The records that follow must be transcribed exactly, each one in full.

(Records excerpted from a collection)
/---
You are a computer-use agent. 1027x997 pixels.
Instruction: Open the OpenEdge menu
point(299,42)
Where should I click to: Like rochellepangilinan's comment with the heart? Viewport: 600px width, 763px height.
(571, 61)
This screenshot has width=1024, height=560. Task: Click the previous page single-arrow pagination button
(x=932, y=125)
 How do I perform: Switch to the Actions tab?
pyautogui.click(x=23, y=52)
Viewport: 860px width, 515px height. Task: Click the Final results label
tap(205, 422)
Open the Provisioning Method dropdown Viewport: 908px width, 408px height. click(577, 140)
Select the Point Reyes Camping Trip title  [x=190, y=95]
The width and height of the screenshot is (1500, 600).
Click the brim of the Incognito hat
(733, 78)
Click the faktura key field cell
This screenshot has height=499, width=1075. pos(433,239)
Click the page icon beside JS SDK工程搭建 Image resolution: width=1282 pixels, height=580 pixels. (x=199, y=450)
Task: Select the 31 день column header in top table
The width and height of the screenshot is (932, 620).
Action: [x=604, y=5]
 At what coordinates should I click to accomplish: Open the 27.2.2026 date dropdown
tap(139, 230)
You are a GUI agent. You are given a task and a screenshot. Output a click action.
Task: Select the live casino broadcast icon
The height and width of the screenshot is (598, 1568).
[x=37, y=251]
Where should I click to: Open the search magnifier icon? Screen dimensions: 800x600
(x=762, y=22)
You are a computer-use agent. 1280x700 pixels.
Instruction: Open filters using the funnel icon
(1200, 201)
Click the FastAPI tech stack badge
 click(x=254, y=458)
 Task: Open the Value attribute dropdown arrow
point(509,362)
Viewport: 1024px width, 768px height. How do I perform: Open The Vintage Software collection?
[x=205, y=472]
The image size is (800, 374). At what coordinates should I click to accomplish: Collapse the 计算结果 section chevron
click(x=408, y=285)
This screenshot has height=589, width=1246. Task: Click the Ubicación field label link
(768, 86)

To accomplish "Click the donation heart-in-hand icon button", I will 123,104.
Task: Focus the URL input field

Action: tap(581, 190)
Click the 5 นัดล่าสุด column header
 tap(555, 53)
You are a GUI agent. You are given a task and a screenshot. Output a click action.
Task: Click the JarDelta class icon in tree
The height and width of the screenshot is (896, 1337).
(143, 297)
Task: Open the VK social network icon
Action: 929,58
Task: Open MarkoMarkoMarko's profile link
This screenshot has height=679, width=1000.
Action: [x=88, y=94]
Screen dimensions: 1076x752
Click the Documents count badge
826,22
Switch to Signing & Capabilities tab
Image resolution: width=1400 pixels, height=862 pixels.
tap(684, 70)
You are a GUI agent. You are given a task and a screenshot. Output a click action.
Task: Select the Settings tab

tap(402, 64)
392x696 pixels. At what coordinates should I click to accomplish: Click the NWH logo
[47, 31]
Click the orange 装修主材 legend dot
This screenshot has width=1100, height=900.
\---
▶ Task result
You are a computer-use agent. 1027x997 pixels.
Instruction: Open the OpenEdge menu
point(299,42)
Where should I click to: Like rochellepangilinan's comment with the heart? Viewport: 600px width, 763px height.
(571, 61)
This screenshot has width=1024, height=560. Task: Click the previous page single-arrow pagination button
(x=932, y=125)
 How do I perform: Switch to the Actions tab?
pyautogui.click(x=23, y=52)
Viewport: 860px width, 515px height. Task: Click the Final results label
tap(205, 422)
Open the Provisioning Method dropdown Viewport: 908px width, 408px height. click(577, 140)
Select the Point Reyes Camping Trip title  [x=190, y=95]
The width and height of the screenshot is (1500, 600).
Click the brim of the Incognito hat
(733, 78)
Click the faktura key field cell
This screenshot has height=499, width=1075. pos(433,239)
Click the page icon beside JS SDK工程搭建 Image resolution: width=1282 pixels, height=580 pixels. (x=199, y=450)
Task: Select the 31 день column header in top table
The width and height of the screenshot is (932, 620).
Action: [x=604, y=5]
 At what coordinates should I click to accomplish: Open the 27.2.2026 date dropdown
tap(139, 230)
You are a GUI agent. You are given a task and a screenshot. Output a click action.
Task: Select the live casino broadcast icon
The height and width of the screenshot is (598, 1568).
[x=37, y=251]
Where should I click to: Open the search magnifier icon? Screen dimensions: 800x600
(x=762, y=22)
You are a computer-use agent. 1280x700 pixels.
Instruction: Open filters using the funnel icon
(1200, 201)
Click the FastAPI tech stack badge
 click(x=254, y=458)
 Task: Open the Value attribute dropdown arrow
point(509,362)
Viewport: 1024px width, 768px height. How do I perform: Open The Vintage Software collection?
[x=205, y=472]
The image size is (800, 374). At what coordinates should I click to accomplish: Collapse the 计算结果 section chevron
click(x=408, y=285)
This screenshot has height=589, width=1246. Task: Click the Ubicación field label link
(768, 86)

To accomplish "Click the donation heart-in-hand icon button", I will 123,104.
Task: Focus the URL input field

Action: tap(581, 190)
Click the 5 นัดล่าสุด column header
 tap(555, 53)
You are a GUI agent. You are given a task and a screenshot. Output a click action.
Task: Click the JarDelta class icon in tree
The height and width of the screenshot is (896, 1337).
(143, 297)
Task: Open the VK social network icon
Action: 929,58
Task: Open MarkoMarkoMarko's profile link
This screenshot has height=679, width=1000.
Action: [x=88, y=94]
Screen dimensions: 1076x752
Click the Documents count badge
826,22
Switch to Signing & Capabilities tab
Image resolution: width=1400 pixels, height=862 pixels.
tap(684, 70)
You are a GUI agent. You are given a task and a screenshot. Output a click action.
Task: Select the Settings tab

tap(402, 64)
392x696 pixels. At what coordinates should I click to accomplish: Click the NWH logo
[47, 31]
Click the orange 装修主材 legend dot
This screenshot has width=1100, height=900.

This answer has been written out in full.